» **Data for analysis**
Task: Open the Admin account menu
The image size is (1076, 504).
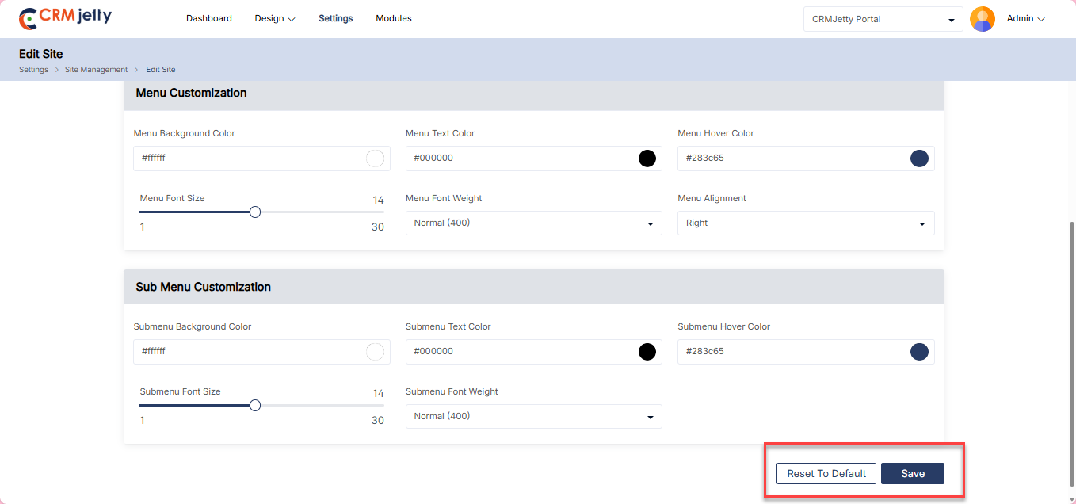Action: [x=1025, y=19]
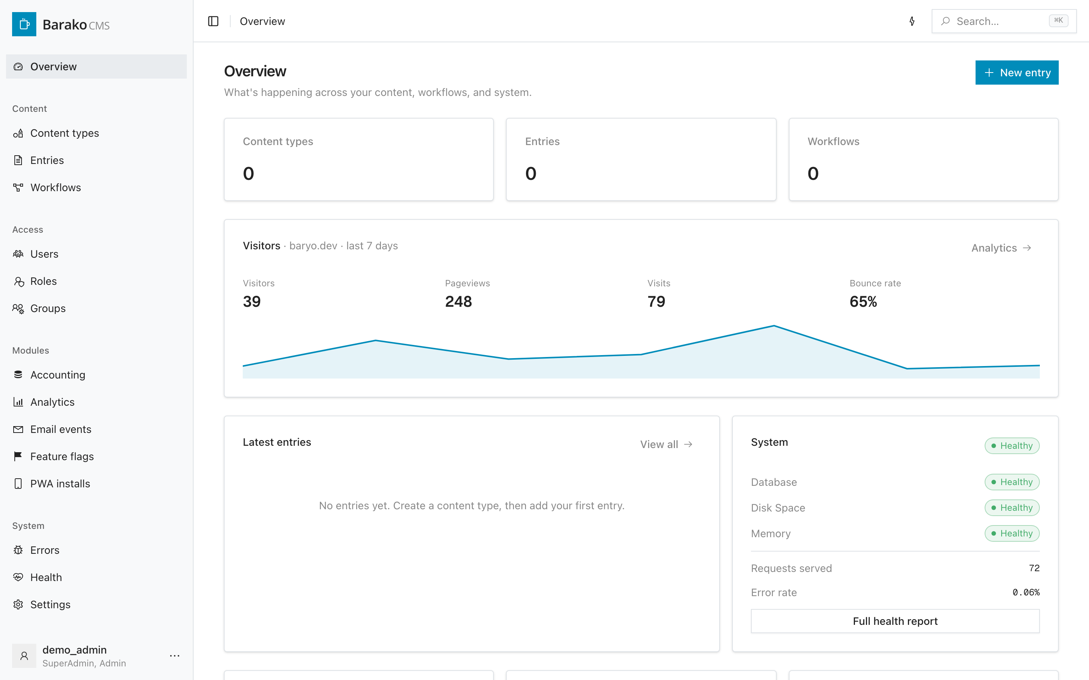The height and width of the screenshot is (680, 1089).
Task: View all latest entries
Action: tap(666, 444)
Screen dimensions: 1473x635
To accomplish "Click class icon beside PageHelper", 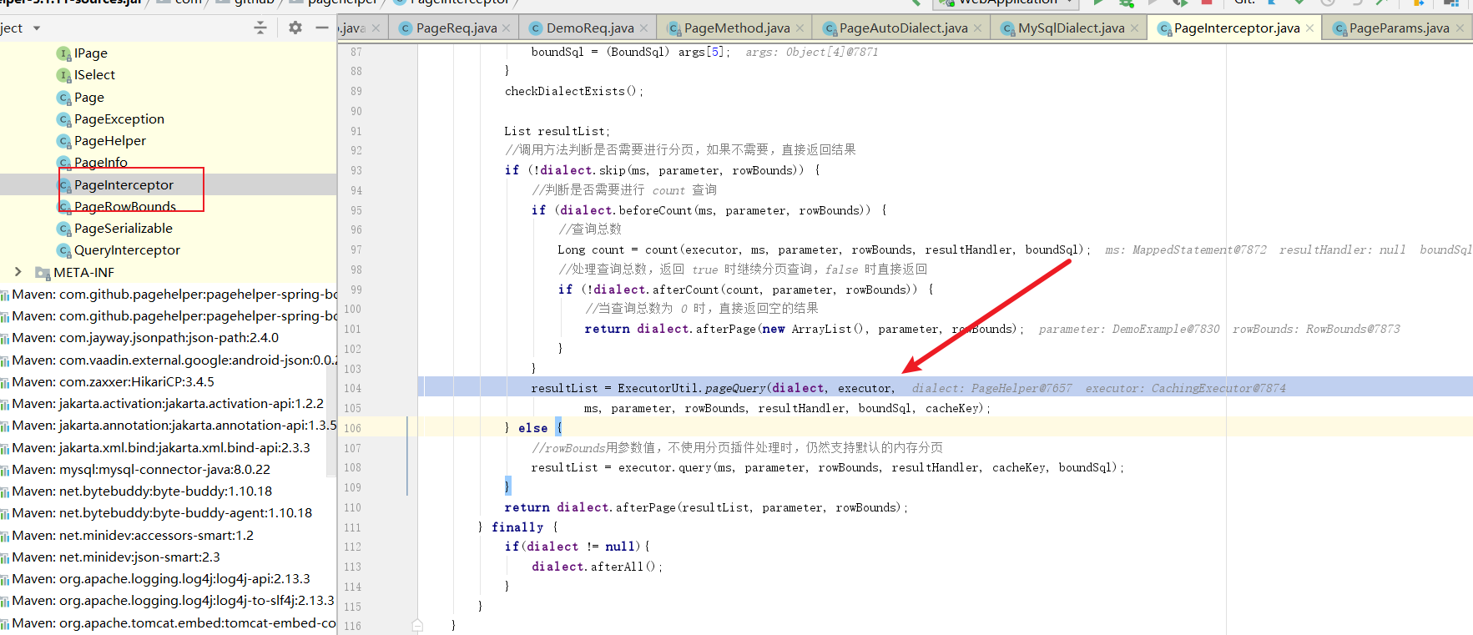I will (x=63, y=141).
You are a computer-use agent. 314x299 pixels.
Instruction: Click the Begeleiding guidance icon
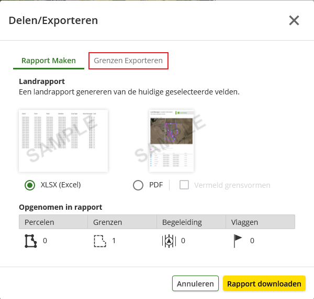(x=169, y=241)
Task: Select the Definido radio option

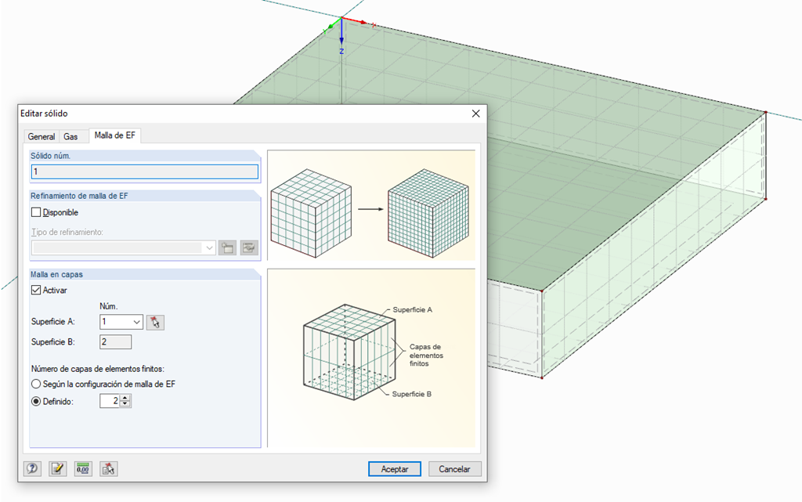Action: click(x=36, y=401)
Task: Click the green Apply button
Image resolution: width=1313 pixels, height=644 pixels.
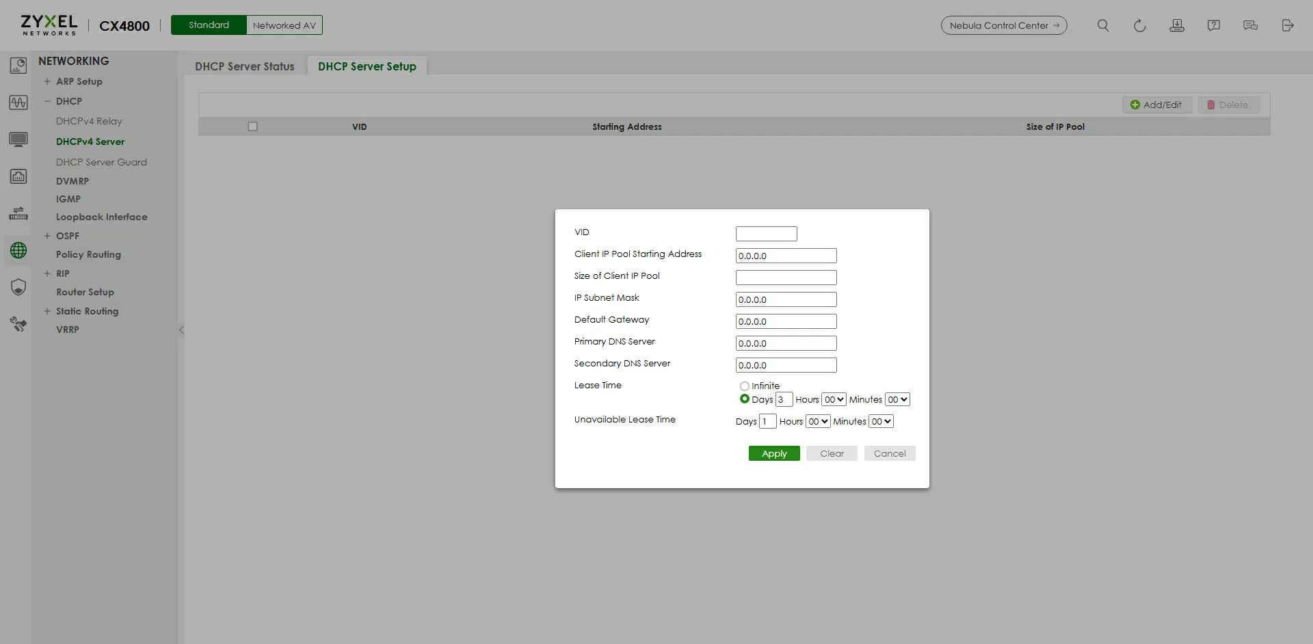Action: coord(773,453)
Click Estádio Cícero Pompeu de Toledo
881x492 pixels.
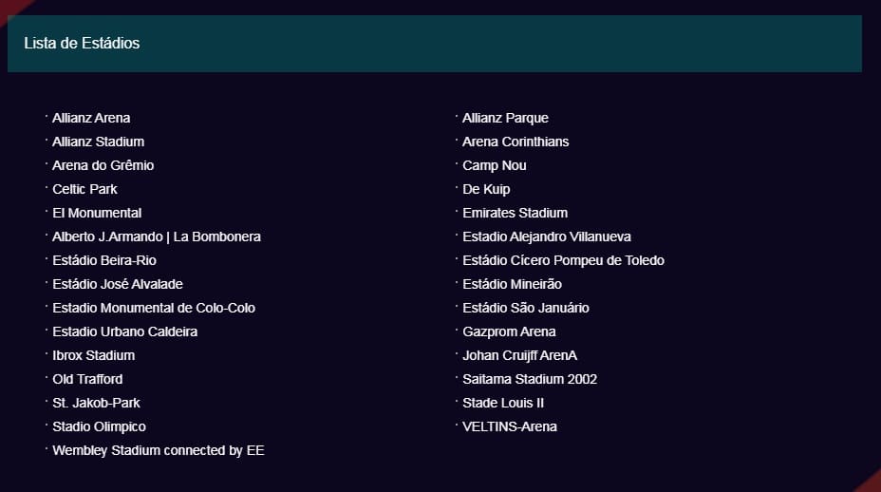563,260
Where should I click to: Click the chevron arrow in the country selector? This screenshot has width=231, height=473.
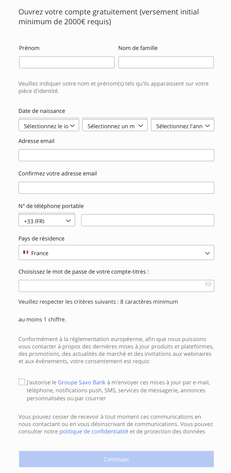pyautogui.click(x=207, y=253)
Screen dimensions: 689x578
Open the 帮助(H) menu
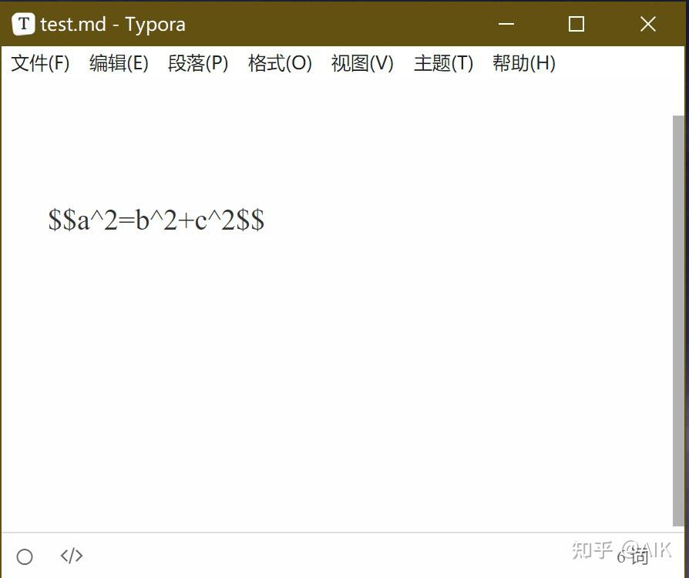tap(524, 64)
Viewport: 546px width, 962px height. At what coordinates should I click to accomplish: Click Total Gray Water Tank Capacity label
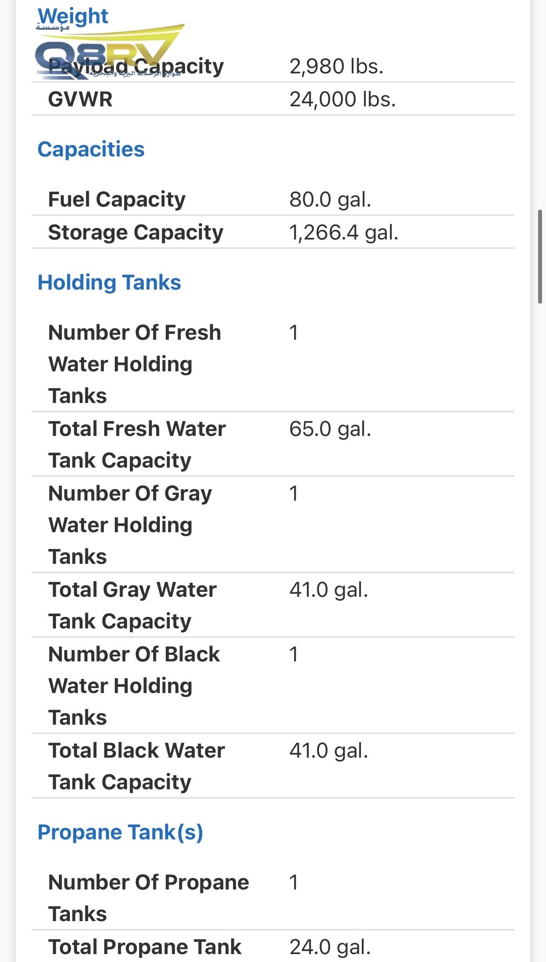tap(132, 605)
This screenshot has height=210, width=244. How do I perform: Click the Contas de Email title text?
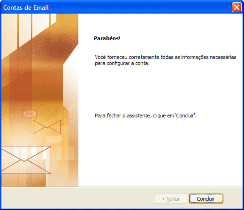[x=26, y=7]
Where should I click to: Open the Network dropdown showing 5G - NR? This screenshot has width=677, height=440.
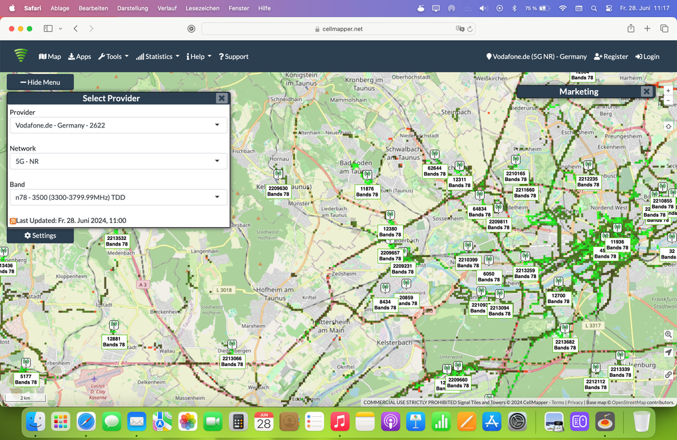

» **Goal of the exercise**
Your copy should consist only of the lines from the one containing "881x492 pixels." through the last line of the entries above, reproduced exactly, without pictures.

» **Solved exercise**
881x492 pixels.
563,260
Where should I click to: Click the chevron arrow in the country selector? This screenshot has width=231, height=473.
pyautogui.click(x=207, y=253)
Screen dimensions: 689x578
Open the 帮助(H) menu
tap(524, 64)
Viewport: 546px width, 962px height. At what coordinates should I click to accomplish: Click Total Gray Water Tank Capacity label
tap(132, 605)
This screenshot has height=210, width=244. How do I perform: Click the Contas de Email title text?
[x=26, y=7]
Where should I click to: Open the Network dropdown showing 5G - NR? This screenshot has width=677, height=440.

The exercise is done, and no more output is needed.